We learned that Indian drivers need three things to successfully drive: 1) A good horn, 2) Good brakes, and 3) Good luck. We were so happy to have a tour operator providing local transportation, and I won’t complain again about the traffic in our home area of Washington DC.
Every good tour to New Delhi will stop by the Birla House, where Mahatma Gandhi was assassinated in 1948; obviously an important sight within the city. However I enjoyed our visit to a Sikh temple the most. After extensive European travel, I was expecting something similar to a cathedral – an altar of some sort, a place for worshippers to pray, etc. But our guide also took us behind the scenes to the massive kitchen where more than 500 midday meals are prepared each day, free for anyone regardless of religion. Walking among the huge kettles where the vegetables are cooked and seeing the volunteers prepare the breads, I was impressed.

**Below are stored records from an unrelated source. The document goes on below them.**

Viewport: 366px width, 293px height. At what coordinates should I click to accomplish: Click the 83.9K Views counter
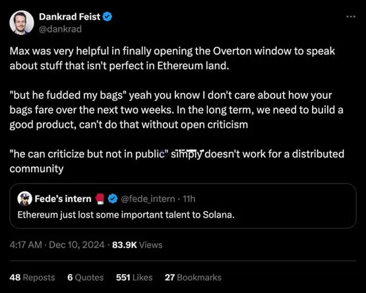point(137,245)
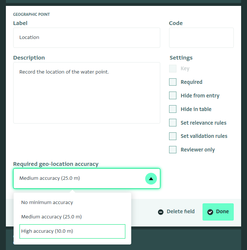
Task: Toggle the Reviewer only checkbox
Action: [x=173, y=150]
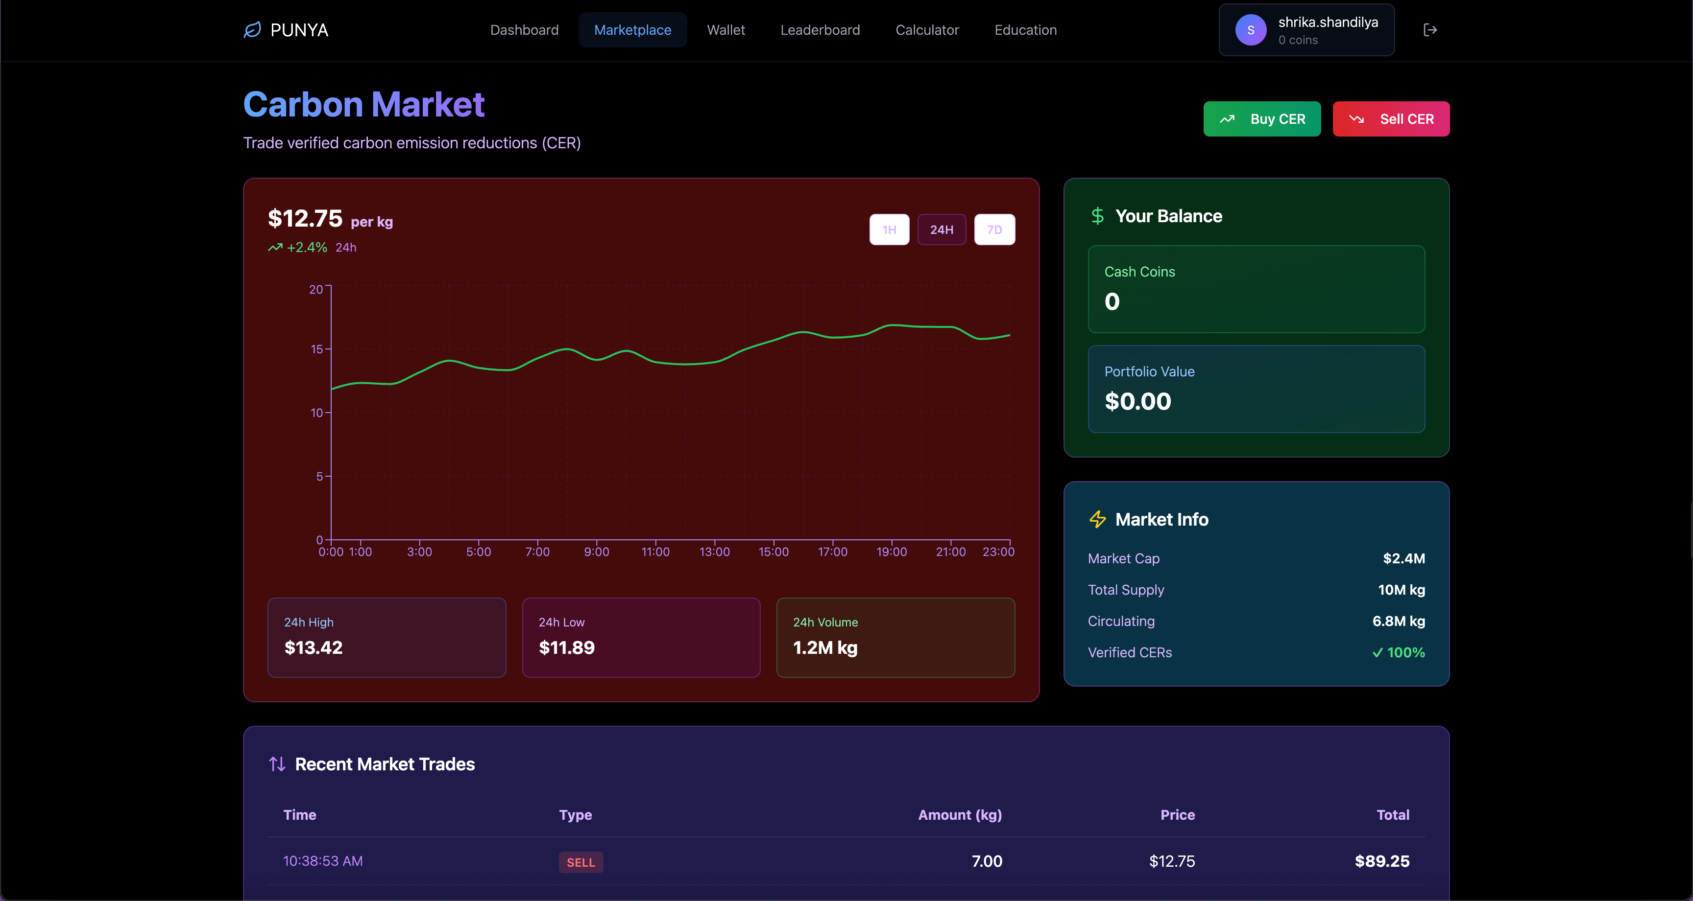
Task: Switch the chart to 7D timeframe
Action: pos(994,229)
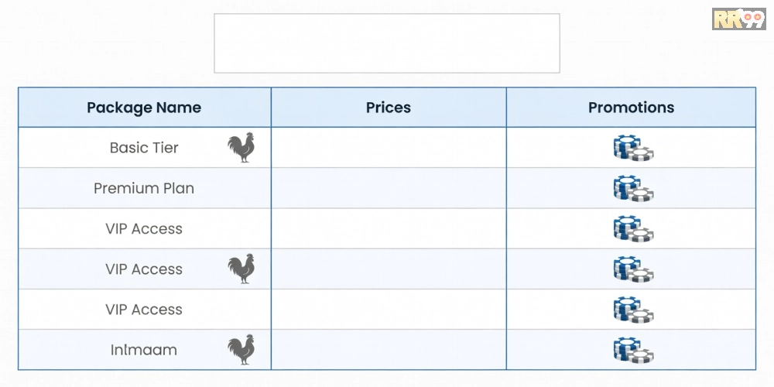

Sikhs, we were told, believe that everyone, regardless of income or class, has something they can contribute to the temple: money, food, or time.
In Agra, the Taj Mahal is THE iconic image of India. I consider this beautiful building to be the ultimate photo op. You just can’t stop taking pictures. Expect large crowds any time of day, so don’t imagine having the place to yourself.
Jaipur is a city that probably most people outside of India have never heard of, but it offers a great deal to the inquisitive mind. Jaipur is home to the world’s largest stone sundial, accurate to within two seconds. That’s awesome. Even more awesome though is learning that the sundial, a UNESCO World Heritage site, was built in 1738, about the same time that Benjamin Franklin, then a British citizen, was a young man printing newspapers in Philadelphia.
If you’re a boomer, expand your horizons. Go where you never thought of going before. Open your mind and a fascinating nation like India will astonish!